▸ **Exercise**
The answer must consist only of the lines from the line with "Given: Click the dev:1430" to the line with "The height and width of the screenshot is (389, 800).", both included, exactly as they stand below.

Start of Working data

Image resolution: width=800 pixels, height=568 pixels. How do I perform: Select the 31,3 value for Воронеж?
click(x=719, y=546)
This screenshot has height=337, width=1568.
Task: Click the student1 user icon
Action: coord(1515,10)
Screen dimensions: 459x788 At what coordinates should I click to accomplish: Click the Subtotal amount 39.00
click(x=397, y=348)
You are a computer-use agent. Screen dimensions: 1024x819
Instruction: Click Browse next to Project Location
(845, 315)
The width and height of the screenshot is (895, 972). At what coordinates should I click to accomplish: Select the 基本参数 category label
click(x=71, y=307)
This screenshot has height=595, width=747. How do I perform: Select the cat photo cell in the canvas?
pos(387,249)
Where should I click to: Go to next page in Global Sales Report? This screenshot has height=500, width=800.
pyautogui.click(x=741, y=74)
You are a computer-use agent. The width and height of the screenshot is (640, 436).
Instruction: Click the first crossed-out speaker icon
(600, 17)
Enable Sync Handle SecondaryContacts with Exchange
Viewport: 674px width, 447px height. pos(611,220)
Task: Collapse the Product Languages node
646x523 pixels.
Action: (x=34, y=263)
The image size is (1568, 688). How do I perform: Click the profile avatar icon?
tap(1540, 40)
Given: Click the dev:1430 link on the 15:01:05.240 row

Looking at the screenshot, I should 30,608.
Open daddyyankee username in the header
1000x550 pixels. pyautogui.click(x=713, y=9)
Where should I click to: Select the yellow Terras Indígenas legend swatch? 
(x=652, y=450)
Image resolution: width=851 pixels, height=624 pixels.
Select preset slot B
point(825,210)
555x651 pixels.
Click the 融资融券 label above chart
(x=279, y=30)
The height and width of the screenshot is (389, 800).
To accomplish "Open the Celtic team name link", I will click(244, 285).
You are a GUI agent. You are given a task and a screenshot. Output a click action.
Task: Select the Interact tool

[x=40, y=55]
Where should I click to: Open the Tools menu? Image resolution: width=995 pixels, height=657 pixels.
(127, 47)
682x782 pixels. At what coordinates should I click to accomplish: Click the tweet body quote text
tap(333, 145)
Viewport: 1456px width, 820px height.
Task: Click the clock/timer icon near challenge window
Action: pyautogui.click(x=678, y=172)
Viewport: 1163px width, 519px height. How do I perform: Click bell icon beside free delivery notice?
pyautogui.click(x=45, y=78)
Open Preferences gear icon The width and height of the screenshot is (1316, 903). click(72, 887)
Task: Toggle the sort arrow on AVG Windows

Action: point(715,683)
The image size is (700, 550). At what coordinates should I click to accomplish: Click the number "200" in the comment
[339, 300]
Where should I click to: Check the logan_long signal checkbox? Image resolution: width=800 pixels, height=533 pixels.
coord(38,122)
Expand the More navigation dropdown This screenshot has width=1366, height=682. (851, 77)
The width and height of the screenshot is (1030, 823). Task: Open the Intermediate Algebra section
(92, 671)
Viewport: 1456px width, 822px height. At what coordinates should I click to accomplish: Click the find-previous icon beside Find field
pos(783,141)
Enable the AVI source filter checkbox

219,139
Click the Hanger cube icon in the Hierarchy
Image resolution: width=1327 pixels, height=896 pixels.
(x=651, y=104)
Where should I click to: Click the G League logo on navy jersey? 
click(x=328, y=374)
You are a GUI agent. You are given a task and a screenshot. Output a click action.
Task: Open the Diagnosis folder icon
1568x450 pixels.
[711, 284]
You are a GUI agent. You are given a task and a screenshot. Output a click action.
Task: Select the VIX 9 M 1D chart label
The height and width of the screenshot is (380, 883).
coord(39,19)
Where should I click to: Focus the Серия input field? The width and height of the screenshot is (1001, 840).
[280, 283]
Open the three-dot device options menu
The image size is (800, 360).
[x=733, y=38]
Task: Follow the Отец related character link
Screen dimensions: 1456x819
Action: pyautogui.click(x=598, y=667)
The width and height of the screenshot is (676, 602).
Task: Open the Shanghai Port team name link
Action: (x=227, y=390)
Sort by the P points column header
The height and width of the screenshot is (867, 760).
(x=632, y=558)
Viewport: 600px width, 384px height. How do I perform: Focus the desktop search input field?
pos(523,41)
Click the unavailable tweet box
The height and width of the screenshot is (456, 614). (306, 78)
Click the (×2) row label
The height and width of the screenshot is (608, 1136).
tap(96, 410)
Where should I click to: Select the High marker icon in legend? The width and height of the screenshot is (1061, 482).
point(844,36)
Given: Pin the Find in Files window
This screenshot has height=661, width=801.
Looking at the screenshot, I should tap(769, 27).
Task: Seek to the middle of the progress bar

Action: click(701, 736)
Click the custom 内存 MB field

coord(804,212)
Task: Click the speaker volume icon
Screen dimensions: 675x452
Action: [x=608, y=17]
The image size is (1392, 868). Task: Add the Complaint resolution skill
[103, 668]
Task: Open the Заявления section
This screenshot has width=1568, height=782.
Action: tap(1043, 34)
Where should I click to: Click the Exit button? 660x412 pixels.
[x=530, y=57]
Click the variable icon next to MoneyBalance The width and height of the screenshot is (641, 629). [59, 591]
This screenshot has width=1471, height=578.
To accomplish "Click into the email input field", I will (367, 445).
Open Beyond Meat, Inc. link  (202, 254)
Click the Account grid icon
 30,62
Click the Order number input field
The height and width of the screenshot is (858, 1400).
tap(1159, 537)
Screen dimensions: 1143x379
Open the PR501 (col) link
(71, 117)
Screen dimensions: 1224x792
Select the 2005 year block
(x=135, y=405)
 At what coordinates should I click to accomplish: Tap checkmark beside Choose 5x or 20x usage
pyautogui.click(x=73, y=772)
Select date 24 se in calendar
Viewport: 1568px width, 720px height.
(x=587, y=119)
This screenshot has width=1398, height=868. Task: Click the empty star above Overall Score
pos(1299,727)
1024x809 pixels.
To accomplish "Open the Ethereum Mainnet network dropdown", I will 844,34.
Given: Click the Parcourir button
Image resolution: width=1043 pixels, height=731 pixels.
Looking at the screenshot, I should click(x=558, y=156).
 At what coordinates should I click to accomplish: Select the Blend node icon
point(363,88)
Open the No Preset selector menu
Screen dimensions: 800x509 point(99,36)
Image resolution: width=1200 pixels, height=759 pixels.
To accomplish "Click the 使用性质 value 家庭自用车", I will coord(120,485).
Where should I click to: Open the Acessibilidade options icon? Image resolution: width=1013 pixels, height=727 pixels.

End of Working data

▸ **Expected output**
Given: Click the dev:1430 link on the 15:01:05.240 row

Looking at the screenshot, I should 30,608.
Open daddyyankee username in the header
1000x550 pixels. pyautogui.click(x=713, y=9)
Where should I click to: Select the yellow Terras Indígenas legend swatch? 
(x=652, y=450)
Image resolution: width=851 pixels, height=624 pixels.
Select preset slot B
point(825,210)
555x651 pixels.
Click the 融资融券 label above chart
(x=279, y=30)
The height and width of the screenshot is (389, 800).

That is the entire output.